Posts Tagged ‘Chemotherapy’

Chemotherapy for Metastatic Carcinoma of The Esophagus

At the time of filing, over 50% of patients with esophageal cancer have metastatic disease. The use of chemotherapy for this group of patients is increasing, with the intention of gaining control of local and distant tumor, improvement of quality of life and prolonging survival.
Evaluate the effectiveness of a) chemotherapy versus best supportive care or b) different chemotherapy regimens with each other in metastatic carcinoma of the esophagus.
Only two RCTs with 42 participants compared chemotherapy with best supportive care for metastatic cancer of the esophagus. In these RCTs, showed no survival benefit for chemotherapy. Five RCTs with 1 242 participants compared different chemotherapy regimens. Because of the variation in the population of patients and chemotherapy regimens, it was not possible to make a formal pooled analysis.
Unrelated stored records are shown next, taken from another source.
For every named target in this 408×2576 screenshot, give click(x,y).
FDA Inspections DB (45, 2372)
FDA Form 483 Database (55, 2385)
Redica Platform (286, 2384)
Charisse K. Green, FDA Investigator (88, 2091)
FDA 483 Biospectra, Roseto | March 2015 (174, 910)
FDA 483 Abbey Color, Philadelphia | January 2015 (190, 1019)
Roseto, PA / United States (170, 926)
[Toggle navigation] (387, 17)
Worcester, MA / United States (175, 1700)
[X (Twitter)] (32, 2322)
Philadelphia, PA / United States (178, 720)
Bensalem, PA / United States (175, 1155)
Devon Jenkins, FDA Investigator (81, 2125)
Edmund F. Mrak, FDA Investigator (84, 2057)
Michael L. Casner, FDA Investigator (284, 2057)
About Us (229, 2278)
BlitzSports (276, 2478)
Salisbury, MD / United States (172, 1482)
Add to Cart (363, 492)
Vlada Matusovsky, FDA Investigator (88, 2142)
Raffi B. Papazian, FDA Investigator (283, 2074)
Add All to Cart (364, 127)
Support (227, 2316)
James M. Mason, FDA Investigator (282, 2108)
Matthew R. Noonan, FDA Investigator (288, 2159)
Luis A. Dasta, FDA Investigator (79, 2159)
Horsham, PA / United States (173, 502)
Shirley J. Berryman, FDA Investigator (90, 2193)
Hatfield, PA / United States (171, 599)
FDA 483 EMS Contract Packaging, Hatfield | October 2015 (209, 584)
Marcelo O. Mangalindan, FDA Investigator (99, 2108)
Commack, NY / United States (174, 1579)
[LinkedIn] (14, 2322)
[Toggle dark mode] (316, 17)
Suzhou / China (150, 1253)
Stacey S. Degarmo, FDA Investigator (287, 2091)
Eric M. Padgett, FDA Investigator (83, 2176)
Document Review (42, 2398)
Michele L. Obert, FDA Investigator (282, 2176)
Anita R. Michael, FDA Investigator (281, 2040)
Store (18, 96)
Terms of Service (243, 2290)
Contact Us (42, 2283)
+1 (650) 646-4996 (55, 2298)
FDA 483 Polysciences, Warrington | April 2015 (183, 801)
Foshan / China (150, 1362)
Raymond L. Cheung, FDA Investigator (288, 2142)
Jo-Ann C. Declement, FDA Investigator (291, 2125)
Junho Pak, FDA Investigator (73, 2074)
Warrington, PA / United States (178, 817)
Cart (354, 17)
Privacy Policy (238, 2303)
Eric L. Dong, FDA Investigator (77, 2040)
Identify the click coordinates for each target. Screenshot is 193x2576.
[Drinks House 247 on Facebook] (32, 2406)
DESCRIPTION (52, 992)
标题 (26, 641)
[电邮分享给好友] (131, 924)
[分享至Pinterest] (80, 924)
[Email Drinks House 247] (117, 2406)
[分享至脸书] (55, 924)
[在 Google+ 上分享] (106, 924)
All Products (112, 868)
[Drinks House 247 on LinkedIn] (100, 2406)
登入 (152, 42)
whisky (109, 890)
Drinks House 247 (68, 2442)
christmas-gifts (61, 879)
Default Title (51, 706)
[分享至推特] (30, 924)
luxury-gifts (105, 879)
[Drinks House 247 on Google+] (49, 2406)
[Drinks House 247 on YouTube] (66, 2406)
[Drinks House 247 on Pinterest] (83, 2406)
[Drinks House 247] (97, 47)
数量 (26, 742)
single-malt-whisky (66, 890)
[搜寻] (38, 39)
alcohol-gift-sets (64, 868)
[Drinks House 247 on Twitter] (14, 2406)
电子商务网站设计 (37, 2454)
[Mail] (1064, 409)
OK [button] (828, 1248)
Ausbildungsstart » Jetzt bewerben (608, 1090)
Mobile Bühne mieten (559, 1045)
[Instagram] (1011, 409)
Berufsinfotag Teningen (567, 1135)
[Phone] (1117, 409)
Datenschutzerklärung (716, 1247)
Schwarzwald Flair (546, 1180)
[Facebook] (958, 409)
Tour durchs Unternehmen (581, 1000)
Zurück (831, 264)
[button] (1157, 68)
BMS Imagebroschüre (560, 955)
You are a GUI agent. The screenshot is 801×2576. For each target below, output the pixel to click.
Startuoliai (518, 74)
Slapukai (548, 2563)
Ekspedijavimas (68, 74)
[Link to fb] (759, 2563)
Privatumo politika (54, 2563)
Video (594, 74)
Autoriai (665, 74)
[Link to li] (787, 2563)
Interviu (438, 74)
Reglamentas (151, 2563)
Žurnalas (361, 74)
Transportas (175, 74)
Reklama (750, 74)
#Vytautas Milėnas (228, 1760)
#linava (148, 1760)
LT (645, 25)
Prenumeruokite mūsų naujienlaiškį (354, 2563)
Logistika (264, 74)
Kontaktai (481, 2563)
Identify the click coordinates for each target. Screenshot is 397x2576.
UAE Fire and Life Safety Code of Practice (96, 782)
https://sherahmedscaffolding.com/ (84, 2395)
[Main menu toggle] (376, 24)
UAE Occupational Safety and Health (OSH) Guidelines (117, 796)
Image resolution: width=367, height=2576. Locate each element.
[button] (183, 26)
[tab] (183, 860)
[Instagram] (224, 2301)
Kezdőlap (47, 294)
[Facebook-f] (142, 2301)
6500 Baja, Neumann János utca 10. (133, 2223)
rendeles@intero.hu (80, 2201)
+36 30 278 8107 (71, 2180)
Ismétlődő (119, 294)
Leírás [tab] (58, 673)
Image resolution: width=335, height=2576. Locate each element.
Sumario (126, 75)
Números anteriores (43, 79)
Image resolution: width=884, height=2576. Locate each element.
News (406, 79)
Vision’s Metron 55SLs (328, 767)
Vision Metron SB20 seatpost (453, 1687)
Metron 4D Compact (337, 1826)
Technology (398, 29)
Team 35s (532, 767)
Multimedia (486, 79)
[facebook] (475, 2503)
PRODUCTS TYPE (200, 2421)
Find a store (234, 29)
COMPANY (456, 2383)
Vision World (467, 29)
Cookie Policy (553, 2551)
There was no consistent benefit of any specific chemotherapy regimen.
Authors’ conclusions

Trials are needed well-designed phase III, and adequately powered, comparing chemotherapy versus best supportive care in patients with metastatic cancer of the esophagus. Chemotherapy agents with encouraging response rates and tolerable toxicity are cisplatin, 5-fluorouracil (5-FU), paclitaxel and anthracyclines. Future trials comparing palliative treatment modalities should assess the quality of life with quality of life measures validated.

Bladder Carcinoma

Tumor involving the urothelium and is more prevalent in men than in women (9 and 4% of the tumors, respectively). In some cases, may result from exposure to naphthylamine and other aromatic amines, and cyclophosphamide treatment, and smokers are at greater risk than nonsmokers. Only 1-3%, it is a squamous cancer, and then you typically associated with schistosomiasis, and exceptionally adenocarcinoma (1%). Regarding diagnosis, hematuria princeps is the sign as it appears in 85% of cases, then perform a cystoscopy.

Although histologically tumor is of the same nature, from the standpoint of diagnostic and therapeutic, are divided into two groups: superficial and deep. The first affect the bladder mucosa and the latter to the muscle of the bladder. The surface is treated by transurethral endoscopic resection and occasionally endocavitary chemotherapy is added to chemotherapy (thiotepa, Adriamycin, Mitomycin C) or BCG. Supportive treatment is aimed at reducing recurrence and progression. Superficial tumors must be carefully followed by endoscopic control, by its tendency to relapse (in 40-70% of patients so happens) and progression (in 20-40% of cases progress to deep). The standard treatment is radical cystectomy deep (removal of the bladder, prostate and seminal vesicles) associated with treatment with chemotherapy or radiotherapy, in order to improve local control, facilitate surgery and improve overall survival. The deep treatment had a survival rate of 50% in five years.

Treatment of Carcinoma

Treatment is always surgical excision or tumor. Depending on the size and status of the patient, intervention may be required under general anesthesia, although most can be operated with local anesthesia on an outpatient basis without admission to hospital. If the tumor affects sensitive areas of the face such as eyes or nose, you may need a reconstruction of the area through plastic surgery techniques.

Tumors difficult to operate because of its size, location, or the patient’s condition. In some of these cases may opt for radiation therapy, which also gets cures in most cases. At present, the possibility of treating these tumors completely is 95%.

Some very superficial basal cell carcinomas or small can be treated with medication in cream, such as 5-fluorouracil or imiquimod, with excellent results. It also can be destroyed with an electric knife or by freezing with cryotherapy devices. Actinic keratoses can be treated similarly.

For cases of advanced squamous cell carcinoma has spread and has caused metastasis, the options are surgery, radiotherapy or chemotherapy depending on the case.

There infiltrating type BCC with many extensions or “roots” that can not be seen when operating. Often, the tumor recurrence over the scar if it is properly operated, because tumor cells are no longer continue to reproduce. For these cases there is a technique called Mohs micrographic surgery in which the tumor is analyzed under the microscope by removing stages as you go. This type of surgery ensures complete recovery of virtually 100% of infiltrative basal cell carcinomas.